The state hopes that federal stimulus funds eventually will help stem the tide of joblessness by providing more unemployment benefits and training opportunities.
About $1.9 billion in stimulus money is slated for new construction and maintenance projects; however, rebuilding Hawaii's economy could take some time.
Even though March unemployment numbers rose to their highest level in 31 years, the worst could be ahead of the state.
"Unemployment will continue to rise until well into the second half of 2009," said Hawaii economist Paul Brewbaker, whose Bank of Hawaii job was turned into a consulting position earlier this year.
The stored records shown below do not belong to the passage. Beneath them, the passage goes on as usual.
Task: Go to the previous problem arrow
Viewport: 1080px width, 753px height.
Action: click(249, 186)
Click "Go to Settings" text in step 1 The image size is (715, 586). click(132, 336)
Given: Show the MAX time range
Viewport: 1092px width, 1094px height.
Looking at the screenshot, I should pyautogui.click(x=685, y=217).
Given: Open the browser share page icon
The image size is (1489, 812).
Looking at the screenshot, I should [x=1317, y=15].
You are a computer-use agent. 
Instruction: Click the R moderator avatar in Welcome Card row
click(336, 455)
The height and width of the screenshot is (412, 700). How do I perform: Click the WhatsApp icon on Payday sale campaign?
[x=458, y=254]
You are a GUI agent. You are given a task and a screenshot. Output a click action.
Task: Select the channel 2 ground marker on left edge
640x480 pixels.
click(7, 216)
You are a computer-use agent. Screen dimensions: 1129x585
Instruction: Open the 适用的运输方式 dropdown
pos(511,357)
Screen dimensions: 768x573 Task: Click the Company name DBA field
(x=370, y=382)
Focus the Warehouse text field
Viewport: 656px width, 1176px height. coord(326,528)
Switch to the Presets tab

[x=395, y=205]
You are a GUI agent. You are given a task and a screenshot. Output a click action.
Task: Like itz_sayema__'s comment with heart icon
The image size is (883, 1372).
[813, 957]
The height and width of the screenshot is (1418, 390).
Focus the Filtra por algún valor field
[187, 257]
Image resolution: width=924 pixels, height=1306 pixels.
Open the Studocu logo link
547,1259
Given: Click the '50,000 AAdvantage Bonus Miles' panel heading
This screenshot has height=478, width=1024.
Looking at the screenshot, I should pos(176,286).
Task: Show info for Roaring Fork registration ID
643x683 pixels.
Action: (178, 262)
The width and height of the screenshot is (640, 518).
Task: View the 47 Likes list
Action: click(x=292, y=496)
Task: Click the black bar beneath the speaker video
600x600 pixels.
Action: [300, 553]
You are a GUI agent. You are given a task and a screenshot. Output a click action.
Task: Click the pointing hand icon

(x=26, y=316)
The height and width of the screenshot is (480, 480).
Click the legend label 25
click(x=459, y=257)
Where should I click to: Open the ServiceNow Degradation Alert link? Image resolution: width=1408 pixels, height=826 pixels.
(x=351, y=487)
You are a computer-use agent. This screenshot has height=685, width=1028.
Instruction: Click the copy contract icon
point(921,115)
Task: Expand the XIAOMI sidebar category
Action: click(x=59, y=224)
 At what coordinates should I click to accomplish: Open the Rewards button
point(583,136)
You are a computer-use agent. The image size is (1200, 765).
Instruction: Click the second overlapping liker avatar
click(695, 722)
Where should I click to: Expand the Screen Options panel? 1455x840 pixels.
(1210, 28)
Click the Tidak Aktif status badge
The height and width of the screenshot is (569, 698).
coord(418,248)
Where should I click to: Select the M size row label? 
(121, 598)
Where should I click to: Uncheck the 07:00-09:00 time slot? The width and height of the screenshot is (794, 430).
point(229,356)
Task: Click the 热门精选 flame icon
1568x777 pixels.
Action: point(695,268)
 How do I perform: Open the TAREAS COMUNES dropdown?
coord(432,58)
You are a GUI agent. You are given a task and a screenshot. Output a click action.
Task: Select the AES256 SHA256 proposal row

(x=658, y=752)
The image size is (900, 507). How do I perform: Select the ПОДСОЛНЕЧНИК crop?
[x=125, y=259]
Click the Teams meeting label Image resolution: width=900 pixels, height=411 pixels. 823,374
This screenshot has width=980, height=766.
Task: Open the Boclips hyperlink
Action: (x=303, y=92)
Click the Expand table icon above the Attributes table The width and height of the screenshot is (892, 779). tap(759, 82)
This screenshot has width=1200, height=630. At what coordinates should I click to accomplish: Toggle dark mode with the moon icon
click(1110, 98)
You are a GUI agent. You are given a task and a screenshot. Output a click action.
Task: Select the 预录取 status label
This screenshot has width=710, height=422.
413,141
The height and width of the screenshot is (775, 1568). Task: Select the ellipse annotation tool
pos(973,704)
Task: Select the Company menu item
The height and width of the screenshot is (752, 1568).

Brewbaker said he expects unemployment will persist at a high level through 2010 and will follow a pattern seen by economists after the dot-com recession, when output and productivity were rising but employment was not.
"My concern is that this same outcome could repeat itself in 2010 and 2011," he said.
But Brewbaker said that the construction sector could lead the state's recovery.
"The military is a source of stability, not growth, and tourism will be slow in returning," he said. "It's going to be harder upfront for construction to recover because of the drop-off."
But construction will see some improvement later this year due to the stimulus projects, Brewbaker said.
Most recent unemployment figures shown 3,000 people lost their jobs last month.
"We may begin to get out of this in 2010 or 2011," he said.
The outlook is bleak for now, said Karen Nakamura, president and chief executive of the Builders Industry Association of Hawaii.
The state's residential housing sector flattened last year when credit dried up and consumer confidence fell to a record low, she said. Private commercial-sector projects are either coming to a close or have stalled, like the Moana Vista high-rise on Kapiolani, Nakamura said.
"The cranes are just sitting outside the Moana Vista," she said. "They aren't running."
Likewise, public-sector work has slowed due to lack of funding, Nakamura said.
"In the last few days, we've heard from the construction unions that their members are looking at a 35 to 40 percent unemployment rate," said Bill Wilson, president of Hawaiian Dredging Co.
While recovery is not going to happen overnight, help is on the way, said Ryan Markham, DLIR spokesman.
The stimulus projects likely will not break ground for some time, but the state has attempted to bridge the gap with some of the nation's most generous unemployment benefits, he said.
But it's tough to survive on unemployment alone, and there's often a lag between job loss and that first benefit check, said Darren Dolfo, who lost his job as a port utility operator for the Hawaii Superferry on March 20.
"I finally got my first check on Tuesday," Dolfo said. "It's hard to wait when the bills are due. It's no wonder people are going homeless."